Histopathology, as a fundamental pillar in confirming disease diagnosis, stands as the definitive standard for the verification of numerous ailments (95). Overlap of symptoms in certain pathologies may obscure the principal etiology responsible for articular manifestations; in such instances, tissue biopsy, particularly of synovial tissue, proves invaluable. Following Total Knee Arthroplasty (TKA), synovial samples from 147 OA and 60 RA individuals were subjected to hematoxylin and eosin (H&E) staining. Utilization of a Random Forest Algorithm, integrating pathologist-derived scores with computer vision-generated cellular density measures, led to the construction of an optimal discriminative model for OA and RA, achieving a model AUC of 0.91 (42). This serves as a potent discriminative tool for RA assessment. Orange et al. utilized consensus clustering of gene expression data from synovial tissues of patients with RA to identify three distinct synovial subtypes: high-inflammatory, low-inflammatory, and mixed. They subsequently employed a support vector ML algorithm to distinguish between these subtypes based on histological features, achieving area under the curve values of 0.88, 0.71, and 0.59, respectively (43).

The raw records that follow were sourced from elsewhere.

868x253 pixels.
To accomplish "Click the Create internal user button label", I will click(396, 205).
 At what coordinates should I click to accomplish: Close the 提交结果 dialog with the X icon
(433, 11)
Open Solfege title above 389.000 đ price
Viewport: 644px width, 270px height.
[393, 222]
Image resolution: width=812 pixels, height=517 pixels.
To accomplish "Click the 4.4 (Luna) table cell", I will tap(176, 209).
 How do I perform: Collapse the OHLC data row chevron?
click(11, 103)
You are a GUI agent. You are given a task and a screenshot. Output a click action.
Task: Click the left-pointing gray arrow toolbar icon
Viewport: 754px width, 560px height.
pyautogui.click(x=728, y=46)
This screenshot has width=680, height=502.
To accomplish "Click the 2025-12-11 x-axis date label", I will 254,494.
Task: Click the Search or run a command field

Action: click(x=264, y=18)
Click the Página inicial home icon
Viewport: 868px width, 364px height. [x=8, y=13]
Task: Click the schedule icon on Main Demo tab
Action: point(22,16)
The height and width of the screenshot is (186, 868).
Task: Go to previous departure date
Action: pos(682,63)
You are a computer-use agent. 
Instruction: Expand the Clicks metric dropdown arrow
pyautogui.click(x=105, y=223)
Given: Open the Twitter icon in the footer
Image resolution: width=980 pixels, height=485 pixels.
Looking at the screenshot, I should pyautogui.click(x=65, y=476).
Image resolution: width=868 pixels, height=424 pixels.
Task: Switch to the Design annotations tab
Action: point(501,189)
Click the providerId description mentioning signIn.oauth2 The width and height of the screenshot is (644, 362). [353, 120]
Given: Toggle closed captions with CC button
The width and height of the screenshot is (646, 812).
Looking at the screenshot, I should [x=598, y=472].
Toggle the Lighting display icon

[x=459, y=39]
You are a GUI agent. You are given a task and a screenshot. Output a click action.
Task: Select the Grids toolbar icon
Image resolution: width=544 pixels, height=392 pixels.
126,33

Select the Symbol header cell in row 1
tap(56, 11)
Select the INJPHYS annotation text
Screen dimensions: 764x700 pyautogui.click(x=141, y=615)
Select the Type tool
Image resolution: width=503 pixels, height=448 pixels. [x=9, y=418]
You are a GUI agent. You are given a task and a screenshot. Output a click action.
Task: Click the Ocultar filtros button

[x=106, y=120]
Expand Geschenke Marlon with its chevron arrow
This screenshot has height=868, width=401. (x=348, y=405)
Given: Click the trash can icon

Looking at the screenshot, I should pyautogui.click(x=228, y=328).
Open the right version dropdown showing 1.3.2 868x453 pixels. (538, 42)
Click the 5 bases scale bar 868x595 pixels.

Despite the high performance of ML-derived predictive models for RA diagnosis, concerns on potential model overfitting due to limited sample sizes, which may exaggerate effect sizes, cannot be overlooked. Additionally, independent evaluation of the research methodology, data processing, and outcomes by an external party ensures the accuracy and reliability of the research findings. Validation of these models in diverse datasets, supplemented by molecular biology experimentation, is imperative for evaluating true diagnostic merit. Predictive models relying on histopathological data encounter additional challenges, including the necessity for manual feature annotation by pathologists and the invasiveness of the procedure, compounded by technical and sample handling issues. External validation is a critical quality control measure, ensuring that model utility and accuracy in diagnosing RA reflect true clinical relevance and potential for widespread application. The diagnosis of RA extends beyond segregating RA from healthy subjects or OA patients. Future investigations must address the diagnostic capacity of predictive model-derived markers in distinguishing seronegative RA from other inflammatory arthritides, such as psoriatic arthritis, reactive arthritis, or spondyloarthritis. Concomitantly, safeguarding against confounding variables and maintaining diversity within patient cohorts are essential to render the model universally applicable.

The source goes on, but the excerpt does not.